Reputation: 3716
i want to extract couple of tables from a web page and show them in my page
i was going to use regex to extract them but then i saw the DOMDocument class and it seems cleaner i've looked in stackoverflow and it seems all the questions are about getting inner text or using a loop to get inner nodes of elements . i want to now how can i extract and print a html element by it's id .
$html = file_get_contents("www.site.com");
$xml = new DOMDocument();
$xml->loadHTML($html);
$xpath = new DOMXPath($xml);
$table =$xpath->query("//*[@id='myid']");
$table->saveHTML(); // this obviously doesn't work
how can i show or echo the $table as an actual html table on my page ?
Upvotes: 2
Views: 3643
Reputation: 5452
You can use DOMElement::C14N() to get the canonicalized HTML(XML) representation of a DOMElement, or if you like a bit more control so that you can filter certain elements and attributes you can use something like this:
function toHTML($nodeList, $tagsToStrip=array('script','object','noscript','form','style'),$attributesToSkip=array('on*')) {
$html = '';
foreach($nodeList as $subIndex => $values) {
if(!in_array(strtolower($values->nodeName), $tagsToStrip)) {
if(substr($values->nodeName,0,1) != '#') {
$html .= ' <'.$values->nodeName;
if($values->attributes) {
for($i=0;$values->attributes->item($i);$i++) {
if( !in_array( strtolower($values->attributes->item($i)->nodeName) , $attributesToSkip ) && (in_array('on*',$attributesToSkip) && substr( strtolower($values->attributes->item($i)->nodeName) ,0 , 2) != 'on') ) {
$vvv = $values->attributes->item($i)->nodeValue;
if( in_array( strtolower($values->attributes->item($i)->nodeName) , array('src','href') ) ) {
$vvv = resolve_href( $this->url , $vvv );
}
$html .= ' '.$values->attributes->item($i)->nodeName.'="'.$vvv.'"';
}
}
}
if(in_array(strtolower($values->nodeName), array('br','img'))) {
$html .= ' />';
} else {
$html .= '> ';
if(!$values->firstChild) {
$html .= htmlspecialchars( $values->textContent , ENT_COMPAT , 'UTF-8' , true );
} else {
$html .= toHTML($values->childNodes,$tagsToStrip,$attributesToSkip);
}
$html .= ' </'.$values->nodeName.'> ';
}
} elseif(substr($values->nodeName,1,1) == 't') {
$inner = htmlspecialchars( $values->textContent , ENT_COMPAT , 'UTF-8' , true );
$html .= $inner;
}
}
}
return $html;
}
echo toHTML($table);
Upvotes: 2
Reputation: 88657
Firstly, DOMDocument
has a getElementById()
method so your XPath is unnecessary - although I suspect that is how it works underneath.

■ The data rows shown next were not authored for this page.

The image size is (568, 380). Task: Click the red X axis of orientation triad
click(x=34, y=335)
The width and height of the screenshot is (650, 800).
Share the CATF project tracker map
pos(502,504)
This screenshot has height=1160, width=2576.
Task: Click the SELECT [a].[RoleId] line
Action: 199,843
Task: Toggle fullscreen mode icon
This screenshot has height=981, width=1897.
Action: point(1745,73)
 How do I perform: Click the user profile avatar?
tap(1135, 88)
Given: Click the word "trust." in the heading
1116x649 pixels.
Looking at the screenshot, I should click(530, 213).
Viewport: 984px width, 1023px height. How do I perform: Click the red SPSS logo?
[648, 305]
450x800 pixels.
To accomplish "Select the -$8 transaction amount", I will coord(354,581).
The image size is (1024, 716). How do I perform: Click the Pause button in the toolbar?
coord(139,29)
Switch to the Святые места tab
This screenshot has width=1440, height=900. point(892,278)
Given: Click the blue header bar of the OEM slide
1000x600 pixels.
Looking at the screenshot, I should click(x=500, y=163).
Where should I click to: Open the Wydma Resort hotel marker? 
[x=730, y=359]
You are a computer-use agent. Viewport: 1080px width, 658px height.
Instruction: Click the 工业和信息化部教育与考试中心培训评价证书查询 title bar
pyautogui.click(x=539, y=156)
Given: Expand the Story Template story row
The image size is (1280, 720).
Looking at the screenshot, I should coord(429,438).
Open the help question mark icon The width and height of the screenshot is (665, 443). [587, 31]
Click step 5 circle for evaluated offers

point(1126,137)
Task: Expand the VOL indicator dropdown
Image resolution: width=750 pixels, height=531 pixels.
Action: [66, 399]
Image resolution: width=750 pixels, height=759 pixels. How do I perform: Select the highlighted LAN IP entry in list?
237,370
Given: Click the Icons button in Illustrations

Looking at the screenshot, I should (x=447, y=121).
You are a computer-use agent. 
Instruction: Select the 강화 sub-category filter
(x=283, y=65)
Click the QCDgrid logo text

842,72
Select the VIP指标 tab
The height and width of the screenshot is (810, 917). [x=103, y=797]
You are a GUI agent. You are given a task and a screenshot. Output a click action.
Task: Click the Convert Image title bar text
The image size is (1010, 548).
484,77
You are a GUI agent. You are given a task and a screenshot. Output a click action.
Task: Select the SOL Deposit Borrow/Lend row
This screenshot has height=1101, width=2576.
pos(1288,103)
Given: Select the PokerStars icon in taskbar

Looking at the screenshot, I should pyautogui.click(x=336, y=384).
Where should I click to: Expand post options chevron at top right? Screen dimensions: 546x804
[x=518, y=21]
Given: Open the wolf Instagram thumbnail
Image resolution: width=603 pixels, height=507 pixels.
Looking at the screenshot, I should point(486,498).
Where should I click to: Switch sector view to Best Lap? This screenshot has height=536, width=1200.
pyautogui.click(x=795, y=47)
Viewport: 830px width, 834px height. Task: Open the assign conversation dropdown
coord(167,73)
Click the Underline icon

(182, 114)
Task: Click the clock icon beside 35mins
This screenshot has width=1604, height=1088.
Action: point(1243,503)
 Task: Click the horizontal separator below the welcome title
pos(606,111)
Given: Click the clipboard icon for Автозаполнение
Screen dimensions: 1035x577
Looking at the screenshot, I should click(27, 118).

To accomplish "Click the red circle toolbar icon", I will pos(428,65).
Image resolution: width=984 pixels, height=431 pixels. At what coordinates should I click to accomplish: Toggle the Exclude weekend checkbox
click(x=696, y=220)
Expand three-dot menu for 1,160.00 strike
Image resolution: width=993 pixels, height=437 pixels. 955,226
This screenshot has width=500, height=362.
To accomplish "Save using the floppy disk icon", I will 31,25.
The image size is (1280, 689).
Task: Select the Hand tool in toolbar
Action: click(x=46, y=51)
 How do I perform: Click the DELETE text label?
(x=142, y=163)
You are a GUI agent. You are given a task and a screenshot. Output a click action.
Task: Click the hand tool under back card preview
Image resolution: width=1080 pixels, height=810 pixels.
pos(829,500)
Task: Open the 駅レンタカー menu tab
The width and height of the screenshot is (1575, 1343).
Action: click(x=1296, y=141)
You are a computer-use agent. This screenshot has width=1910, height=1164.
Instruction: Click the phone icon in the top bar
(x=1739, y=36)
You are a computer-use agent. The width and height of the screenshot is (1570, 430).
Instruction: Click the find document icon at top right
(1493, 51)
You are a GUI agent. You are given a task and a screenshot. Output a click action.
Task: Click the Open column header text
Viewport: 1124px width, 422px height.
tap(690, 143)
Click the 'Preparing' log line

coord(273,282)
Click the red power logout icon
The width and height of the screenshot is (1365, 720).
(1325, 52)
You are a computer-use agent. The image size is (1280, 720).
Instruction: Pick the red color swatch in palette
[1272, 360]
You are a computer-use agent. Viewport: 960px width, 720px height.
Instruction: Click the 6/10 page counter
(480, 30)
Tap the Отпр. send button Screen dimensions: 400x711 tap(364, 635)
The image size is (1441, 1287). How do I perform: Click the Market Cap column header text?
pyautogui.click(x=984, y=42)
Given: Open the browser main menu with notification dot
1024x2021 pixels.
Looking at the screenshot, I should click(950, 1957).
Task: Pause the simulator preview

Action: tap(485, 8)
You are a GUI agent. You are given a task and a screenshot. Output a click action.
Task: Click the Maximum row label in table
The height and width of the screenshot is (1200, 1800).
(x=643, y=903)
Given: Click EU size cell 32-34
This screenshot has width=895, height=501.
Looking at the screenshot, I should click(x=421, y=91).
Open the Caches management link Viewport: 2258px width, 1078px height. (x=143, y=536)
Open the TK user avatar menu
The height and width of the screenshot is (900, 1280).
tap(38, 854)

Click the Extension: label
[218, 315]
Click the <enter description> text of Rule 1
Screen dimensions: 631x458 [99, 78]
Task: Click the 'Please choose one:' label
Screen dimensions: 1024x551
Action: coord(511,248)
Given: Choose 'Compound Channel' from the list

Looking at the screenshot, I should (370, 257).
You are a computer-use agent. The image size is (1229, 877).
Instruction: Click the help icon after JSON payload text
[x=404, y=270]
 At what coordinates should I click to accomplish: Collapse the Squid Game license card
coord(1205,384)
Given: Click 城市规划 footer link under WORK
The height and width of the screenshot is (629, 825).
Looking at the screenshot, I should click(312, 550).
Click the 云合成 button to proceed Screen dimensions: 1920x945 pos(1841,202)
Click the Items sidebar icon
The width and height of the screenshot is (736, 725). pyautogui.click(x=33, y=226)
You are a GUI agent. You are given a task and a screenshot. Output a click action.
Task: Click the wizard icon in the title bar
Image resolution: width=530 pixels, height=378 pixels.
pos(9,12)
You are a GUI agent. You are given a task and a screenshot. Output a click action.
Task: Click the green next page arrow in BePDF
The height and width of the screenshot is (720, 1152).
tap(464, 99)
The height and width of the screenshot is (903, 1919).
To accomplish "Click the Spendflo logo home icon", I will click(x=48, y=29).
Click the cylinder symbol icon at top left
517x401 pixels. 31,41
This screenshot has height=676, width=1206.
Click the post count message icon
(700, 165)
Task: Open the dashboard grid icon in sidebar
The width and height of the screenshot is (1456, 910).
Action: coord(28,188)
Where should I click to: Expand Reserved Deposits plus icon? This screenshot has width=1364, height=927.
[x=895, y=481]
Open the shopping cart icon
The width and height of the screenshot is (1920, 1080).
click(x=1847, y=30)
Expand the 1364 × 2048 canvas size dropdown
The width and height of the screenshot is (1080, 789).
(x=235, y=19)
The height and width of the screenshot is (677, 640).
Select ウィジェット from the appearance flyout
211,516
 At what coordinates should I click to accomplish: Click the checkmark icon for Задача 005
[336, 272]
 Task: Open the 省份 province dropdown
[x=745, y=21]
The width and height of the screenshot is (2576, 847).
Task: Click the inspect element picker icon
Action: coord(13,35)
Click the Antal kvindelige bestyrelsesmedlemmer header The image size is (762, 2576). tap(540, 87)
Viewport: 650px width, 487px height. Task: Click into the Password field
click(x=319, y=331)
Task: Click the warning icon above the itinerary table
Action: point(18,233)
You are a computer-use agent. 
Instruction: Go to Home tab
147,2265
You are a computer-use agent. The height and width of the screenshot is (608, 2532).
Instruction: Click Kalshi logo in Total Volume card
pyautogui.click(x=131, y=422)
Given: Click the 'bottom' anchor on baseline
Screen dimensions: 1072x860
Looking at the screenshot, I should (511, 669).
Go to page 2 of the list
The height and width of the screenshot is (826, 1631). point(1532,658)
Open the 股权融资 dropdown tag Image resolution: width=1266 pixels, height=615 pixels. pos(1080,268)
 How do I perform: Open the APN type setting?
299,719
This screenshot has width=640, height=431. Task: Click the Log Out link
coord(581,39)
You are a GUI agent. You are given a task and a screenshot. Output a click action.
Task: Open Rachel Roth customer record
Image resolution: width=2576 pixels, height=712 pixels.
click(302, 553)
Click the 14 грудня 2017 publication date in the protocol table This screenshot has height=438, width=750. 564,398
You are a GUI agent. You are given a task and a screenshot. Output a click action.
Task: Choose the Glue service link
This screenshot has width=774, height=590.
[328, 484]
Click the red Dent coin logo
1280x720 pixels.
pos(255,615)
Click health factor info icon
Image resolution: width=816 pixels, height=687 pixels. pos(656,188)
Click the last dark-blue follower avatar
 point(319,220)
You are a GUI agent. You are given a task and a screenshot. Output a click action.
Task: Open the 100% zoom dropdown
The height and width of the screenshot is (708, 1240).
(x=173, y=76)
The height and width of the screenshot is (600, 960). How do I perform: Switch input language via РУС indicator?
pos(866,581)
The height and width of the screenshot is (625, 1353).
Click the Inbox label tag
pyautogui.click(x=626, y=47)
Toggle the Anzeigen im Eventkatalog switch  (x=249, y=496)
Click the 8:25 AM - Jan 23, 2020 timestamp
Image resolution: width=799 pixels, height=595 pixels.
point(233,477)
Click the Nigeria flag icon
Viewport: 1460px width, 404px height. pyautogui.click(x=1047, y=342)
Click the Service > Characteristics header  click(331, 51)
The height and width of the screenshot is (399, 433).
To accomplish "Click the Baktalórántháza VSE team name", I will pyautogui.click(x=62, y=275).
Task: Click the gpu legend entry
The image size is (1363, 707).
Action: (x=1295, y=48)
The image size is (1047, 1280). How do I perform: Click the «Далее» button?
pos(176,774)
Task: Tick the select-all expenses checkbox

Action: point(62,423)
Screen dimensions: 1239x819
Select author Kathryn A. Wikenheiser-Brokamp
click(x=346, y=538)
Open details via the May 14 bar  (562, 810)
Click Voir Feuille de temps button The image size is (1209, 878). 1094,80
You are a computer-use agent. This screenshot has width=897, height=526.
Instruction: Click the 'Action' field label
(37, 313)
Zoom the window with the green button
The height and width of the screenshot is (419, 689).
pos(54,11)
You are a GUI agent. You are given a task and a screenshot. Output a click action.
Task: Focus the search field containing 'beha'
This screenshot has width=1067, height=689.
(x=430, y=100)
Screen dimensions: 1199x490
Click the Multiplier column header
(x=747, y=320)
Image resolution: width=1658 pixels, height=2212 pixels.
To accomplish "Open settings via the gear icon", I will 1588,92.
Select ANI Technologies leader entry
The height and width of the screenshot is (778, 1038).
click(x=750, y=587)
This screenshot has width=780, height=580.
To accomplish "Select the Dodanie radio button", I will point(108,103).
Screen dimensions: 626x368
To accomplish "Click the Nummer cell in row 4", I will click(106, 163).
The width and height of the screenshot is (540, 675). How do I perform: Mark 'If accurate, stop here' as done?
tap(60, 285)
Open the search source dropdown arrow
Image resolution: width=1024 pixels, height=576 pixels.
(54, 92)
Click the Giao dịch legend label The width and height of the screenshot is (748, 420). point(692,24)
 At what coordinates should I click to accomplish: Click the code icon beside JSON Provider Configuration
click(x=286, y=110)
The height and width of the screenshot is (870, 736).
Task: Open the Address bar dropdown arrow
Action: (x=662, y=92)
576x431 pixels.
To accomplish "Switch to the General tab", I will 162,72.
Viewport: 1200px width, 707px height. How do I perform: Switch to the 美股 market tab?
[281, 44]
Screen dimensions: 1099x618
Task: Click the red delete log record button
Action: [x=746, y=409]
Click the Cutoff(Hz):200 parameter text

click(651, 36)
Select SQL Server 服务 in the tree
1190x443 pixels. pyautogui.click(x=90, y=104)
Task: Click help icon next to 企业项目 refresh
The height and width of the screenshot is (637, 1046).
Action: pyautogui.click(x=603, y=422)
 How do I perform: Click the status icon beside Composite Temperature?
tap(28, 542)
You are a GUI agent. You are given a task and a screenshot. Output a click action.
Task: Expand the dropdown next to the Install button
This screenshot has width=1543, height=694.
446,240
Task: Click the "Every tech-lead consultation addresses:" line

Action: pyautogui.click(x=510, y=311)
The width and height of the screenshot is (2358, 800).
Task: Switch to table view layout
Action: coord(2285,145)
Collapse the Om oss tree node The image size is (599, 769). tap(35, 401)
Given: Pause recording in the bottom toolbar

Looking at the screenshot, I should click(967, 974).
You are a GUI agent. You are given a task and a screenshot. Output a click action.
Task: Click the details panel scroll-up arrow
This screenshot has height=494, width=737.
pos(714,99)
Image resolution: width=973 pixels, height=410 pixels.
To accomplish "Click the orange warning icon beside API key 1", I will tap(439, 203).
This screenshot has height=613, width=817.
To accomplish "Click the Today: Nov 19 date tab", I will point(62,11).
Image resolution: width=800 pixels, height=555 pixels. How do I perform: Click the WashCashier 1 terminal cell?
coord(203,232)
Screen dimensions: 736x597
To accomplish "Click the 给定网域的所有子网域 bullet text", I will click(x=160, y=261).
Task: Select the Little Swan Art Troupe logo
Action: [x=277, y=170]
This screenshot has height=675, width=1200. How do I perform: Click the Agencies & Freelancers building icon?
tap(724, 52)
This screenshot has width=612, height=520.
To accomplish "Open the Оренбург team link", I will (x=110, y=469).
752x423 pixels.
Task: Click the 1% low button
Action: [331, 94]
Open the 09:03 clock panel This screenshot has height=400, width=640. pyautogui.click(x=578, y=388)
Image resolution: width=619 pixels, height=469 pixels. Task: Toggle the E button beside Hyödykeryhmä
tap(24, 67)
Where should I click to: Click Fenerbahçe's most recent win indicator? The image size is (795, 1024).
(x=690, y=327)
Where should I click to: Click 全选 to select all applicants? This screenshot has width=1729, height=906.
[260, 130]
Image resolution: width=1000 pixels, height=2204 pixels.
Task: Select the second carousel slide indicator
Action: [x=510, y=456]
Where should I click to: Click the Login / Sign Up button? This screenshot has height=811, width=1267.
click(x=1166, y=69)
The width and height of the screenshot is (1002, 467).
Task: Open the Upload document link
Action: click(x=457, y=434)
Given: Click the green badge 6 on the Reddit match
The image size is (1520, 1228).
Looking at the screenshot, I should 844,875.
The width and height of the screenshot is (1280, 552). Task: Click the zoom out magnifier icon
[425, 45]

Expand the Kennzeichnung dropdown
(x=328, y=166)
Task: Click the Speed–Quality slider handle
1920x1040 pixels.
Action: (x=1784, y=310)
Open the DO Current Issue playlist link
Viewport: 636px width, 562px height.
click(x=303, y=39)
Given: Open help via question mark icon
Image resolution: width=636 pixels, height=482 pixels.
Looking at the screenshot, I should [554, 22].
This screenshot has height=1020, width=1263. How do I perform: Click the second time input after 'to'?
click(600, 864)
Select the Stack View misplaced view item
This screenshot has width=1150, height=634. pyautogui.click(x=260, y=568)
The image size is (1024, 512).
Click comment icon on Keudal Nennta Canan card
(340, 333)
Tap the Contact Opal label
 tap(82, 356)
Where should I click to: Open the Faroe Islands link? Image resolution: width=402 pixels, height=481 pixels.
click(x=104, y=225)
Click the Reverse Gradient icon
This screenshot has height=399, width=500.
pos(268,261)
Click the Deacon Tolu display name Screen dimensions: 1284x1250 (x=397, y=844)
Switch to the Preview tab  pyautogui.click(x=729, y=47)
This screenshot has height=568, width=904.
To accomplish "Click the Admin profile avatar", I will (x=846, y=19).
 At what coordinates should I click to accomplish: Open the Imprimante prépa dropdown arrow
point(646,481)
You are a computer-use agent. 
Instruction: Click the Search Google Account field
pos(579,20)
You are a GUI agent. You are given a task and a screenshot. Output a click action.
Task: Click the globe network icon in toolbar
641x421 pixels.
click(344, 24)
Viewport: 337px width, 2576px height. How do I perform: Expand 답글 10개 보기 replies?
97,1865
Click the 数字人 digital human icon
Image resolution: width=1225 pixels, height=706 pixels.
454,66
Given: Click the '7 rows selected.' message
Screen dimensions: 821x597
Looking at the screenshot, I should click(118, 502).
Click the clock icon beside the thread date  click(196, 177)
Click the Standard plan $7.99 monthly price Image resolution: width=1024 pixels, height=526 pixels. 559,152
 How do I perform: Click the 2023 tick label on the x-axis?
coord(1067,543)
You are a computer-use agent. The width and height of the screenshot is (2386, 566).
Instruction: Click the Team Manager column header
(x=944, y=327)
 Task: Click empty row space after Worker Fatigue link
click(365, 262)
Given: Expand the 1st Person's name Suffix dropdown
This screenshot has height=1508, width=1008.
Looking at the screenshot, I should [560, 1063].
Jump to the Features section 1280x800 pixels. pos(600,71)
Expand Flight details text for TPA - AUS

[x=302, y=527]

Secondly, in order to get fragments of markup rather than a whole document, you use DOMNode::C41N()
, so your code would look like this:
<?php
// Load the HTML into a DOMDocument
// Don't forget you could just pass the URL to loadHTML()
$html = file_get_contents("www.site.com");
$dom = new DOMDocument('1.0');
$dom->loadHTML($html);
// Get the target element
$element = $dom->getElementById('myid');
// Get the HTML as a string
$string = $element->C14N();
See a working example.
Upvotes: 8